### Stored data

<<<<

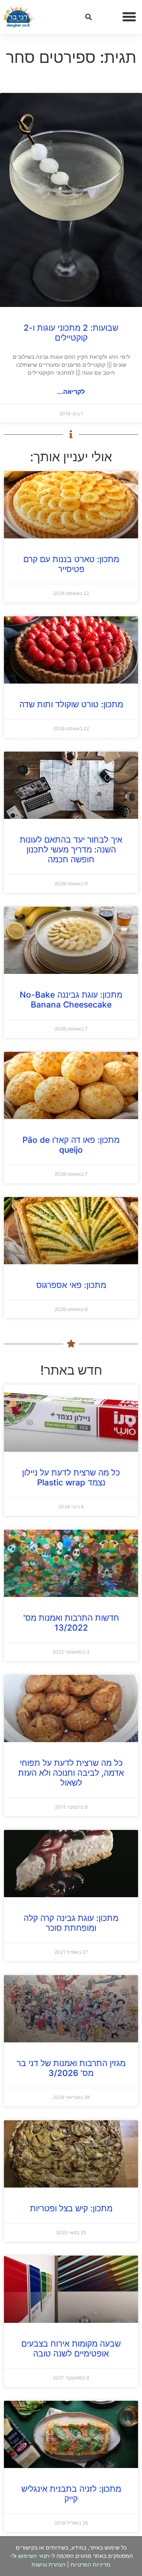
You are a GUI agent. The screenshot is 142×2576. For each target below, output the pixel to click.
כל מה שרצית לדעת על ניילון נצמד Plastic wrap (71, 1477)
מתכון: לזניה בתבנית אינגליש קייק (71, 2494)
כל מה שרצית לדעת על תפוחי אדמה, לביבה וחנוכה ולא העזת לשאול (71, 1773)
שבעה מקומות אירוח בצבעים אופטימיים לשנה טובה (71, 2348)
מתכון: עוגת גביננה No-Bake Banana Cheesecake (71, 1000)
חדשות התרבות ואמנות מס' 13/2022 (71, 1623)
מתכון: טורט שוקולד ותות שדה (71, 704)
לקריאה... (71, 392)
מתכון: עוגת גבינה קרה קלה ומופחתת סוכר (71, 1923)
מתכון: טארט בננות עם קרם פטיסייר (71, 564)
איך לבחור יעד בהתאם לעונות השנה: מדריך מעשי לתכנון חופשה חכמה (71, 849)
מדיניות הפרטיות (90, 2564)
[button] (129, 17)
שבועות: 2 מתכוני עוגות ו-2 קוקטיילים (71, 333)
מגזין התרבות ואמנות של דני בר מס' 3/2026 (71, 2068)
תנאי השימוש (33, 2555)
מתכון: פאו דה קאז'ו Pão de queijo (71, 1145)
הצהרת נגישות (48, 2564)
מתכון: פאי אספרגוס (71, 1285)
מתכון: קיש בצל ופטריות (71, 2208)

>>>>

### Your assignment
Write all the lines above out again exactly, minus the images.

### Expected answer
You are a GUI agent. The screenshot is 142×2576. For each target below, output the pixel to click.
כל מה שרצית לדעת על ניילון נצמד Plastic wrap (71, 1477)
מתכון: לזניה בתבנית אינגליש קייק (71, 2494)
כל מה שרצית לדעת על תפוחי אדמה, לביבה וחנוכה ולא העזת לשאול (71, 1773)
שבעה מקומות אירוח בצבעים אופטימיים לשנה טובה (71, 2348)
מתכון: עוגת גביננה No-Bake Banana Cheesecake (71, 1000)
חדשות התרבות ואמנות מס' 13/2022 (71, 1623)
מתכון: טורט שוקולד ותות שדה (71, 704)
לקריאה... (71, 392)
מתכון: עוגת גבינה קרה קלה ומופחתת סוכר (71, 1923)
מתכון: טארט בננות עם קרם פטיסייר (71, 564)
איך לבחור יעד בהתאם לעונות השנה: מדריך מעשי לתכנון חופשה חכמה (71, 849)
מדיניות הפרטיות (90, 2564)
[button] (129, 17)
שבועות: 2 מתכוני עוגות ו-2 קוקטיילים (71, 333)
מגזין התרבות ואמנות של דני בר מס' 3/2026 (71, 2068)
תנאי השימוש (33, 2555)
מתכון: פאו דה קאז'ו Pão de queijo (71, 1145)
הצהרת נגישות (48, 2564)
מתכון: פאי אספרגוס (71, 1285)
מתכון: קיש בצל ופטריות (71, 2208)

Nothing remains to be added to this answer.